### Records supplied
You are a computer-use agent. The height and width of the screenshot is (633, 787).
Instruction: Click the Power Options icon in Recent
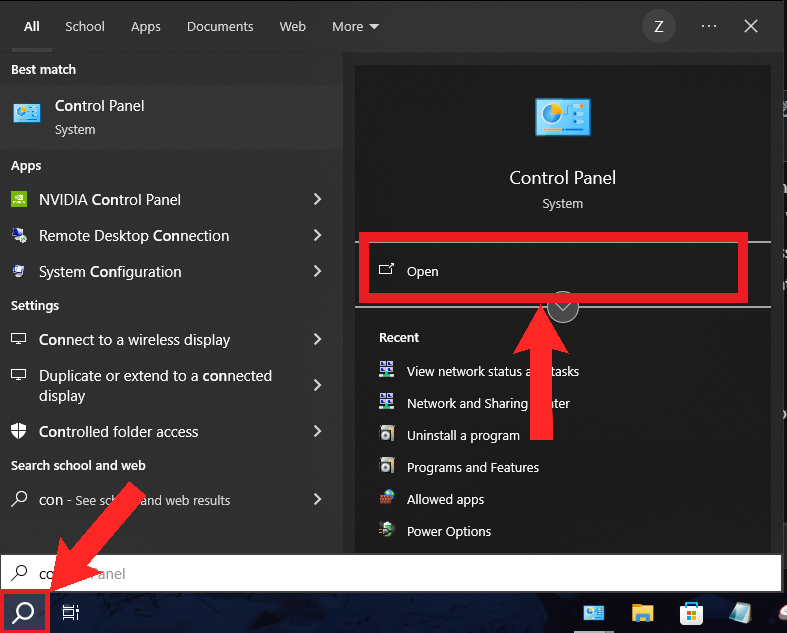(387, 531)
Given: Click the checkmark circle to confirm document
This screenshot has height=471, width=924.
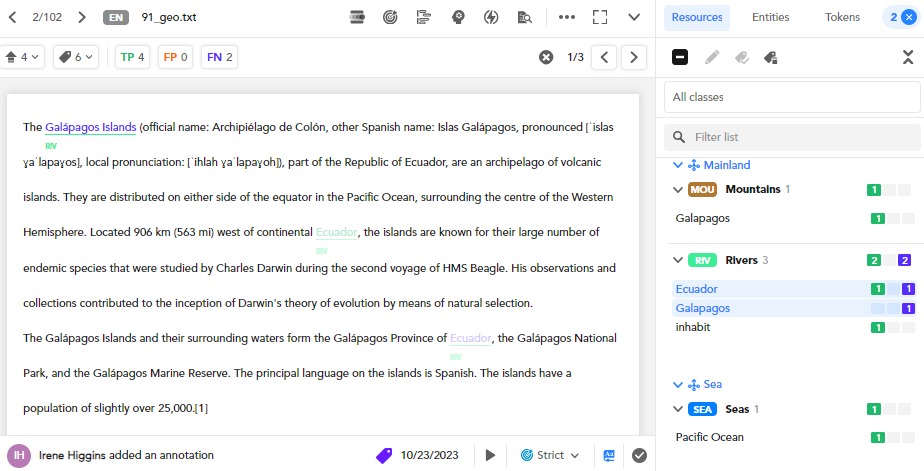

### Your instructions
Find the lines above holding the word "height" and show them.

### Completed task
You are a computer-use agent. The height and width of the screenshot is (633, 787).
This screenshot has height=471, width=924.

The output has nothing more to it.